Packing Credit/Pre-shipment Finance, is a short-term working capital loan granted to export businesses by financial institutions to fuel their export needs.
Who can avail packing credit?
Any business/SME/exporter, with a valid Importer Exporter Code (IEC) and a confirmed export order from a foreign buyer or an irrevocable L/C issued by the buyer’s bank can avail packing credit.
What is Packing Credit in Foreign Currency (PCFC)?
Packing Credit in Foreign Currency (PCFC) is a pre-shipment loan offered in foreign currency.

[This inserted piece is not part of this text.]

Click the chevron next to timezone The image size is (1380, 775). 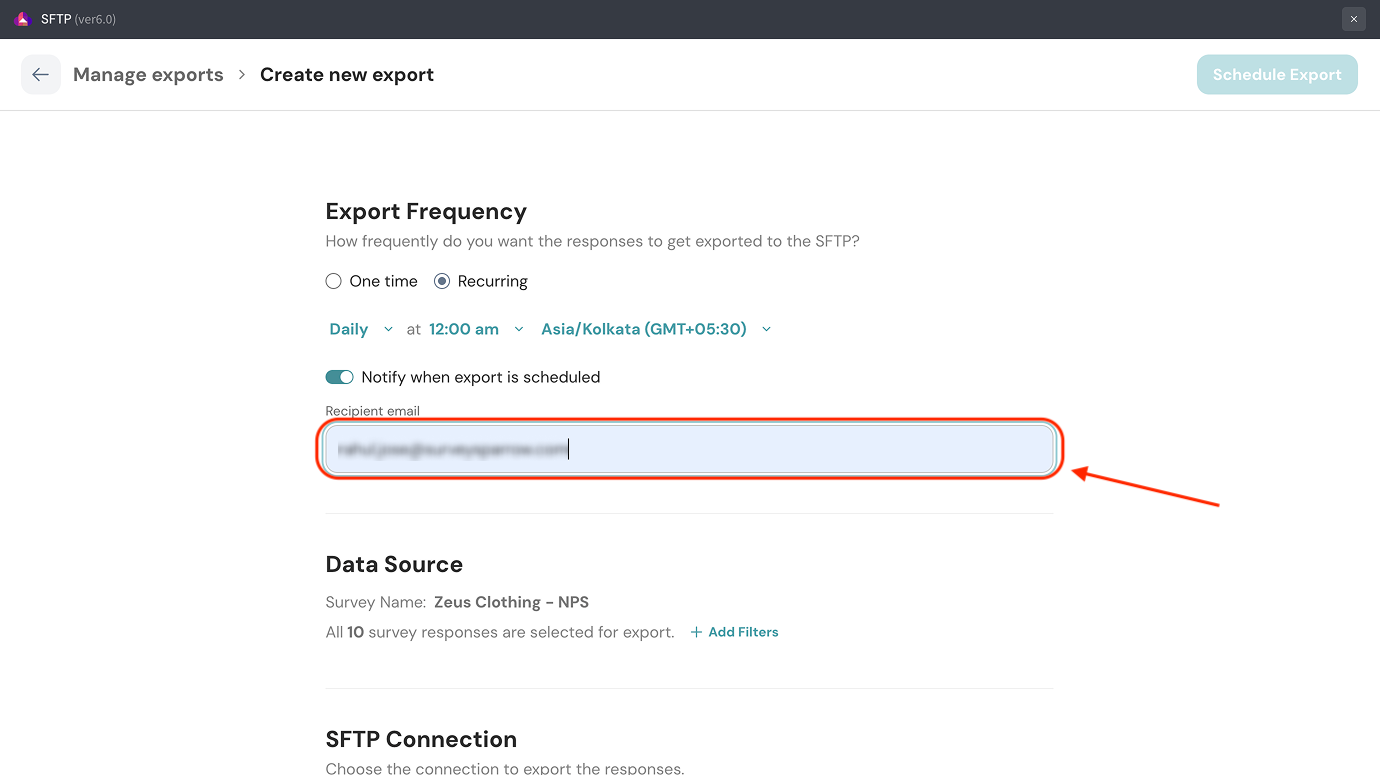(767, 329)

This helps exporters reduce currency risks.
How to repay packing credit?
One of the main features of the packing credit is that it is self-liquidating and repaid from export proceeds once the foreign buyer settles the payment.
Is there a need for collateral in availing packing credit?
Yes, it may be needed. Repayment can be secured through export orders, letters of credit, collateral, or guarantees.
What is the credit limit for the packing credit?
The credit limit usually lies between 20% -25% of the exporter’s yearly sales.
What is the repayment period of the packing credit?
Packing credit is generally available for up to 180 days, extendable to 360 days in special cases based on bank approval.
Can an exporter get Packing Credit for multiple orders?
Yes. Banks usually open separate packing credit accounts for each export order to ensure order-wise monitoring.
Can a first-time exporter apply for Packing Credit?
Yes, but banks require evidence of export readiness—such as production capability, supplier arrangements, export knowledge, and adherence to compliance norms. Joining EPCs and completing export-training programs helps.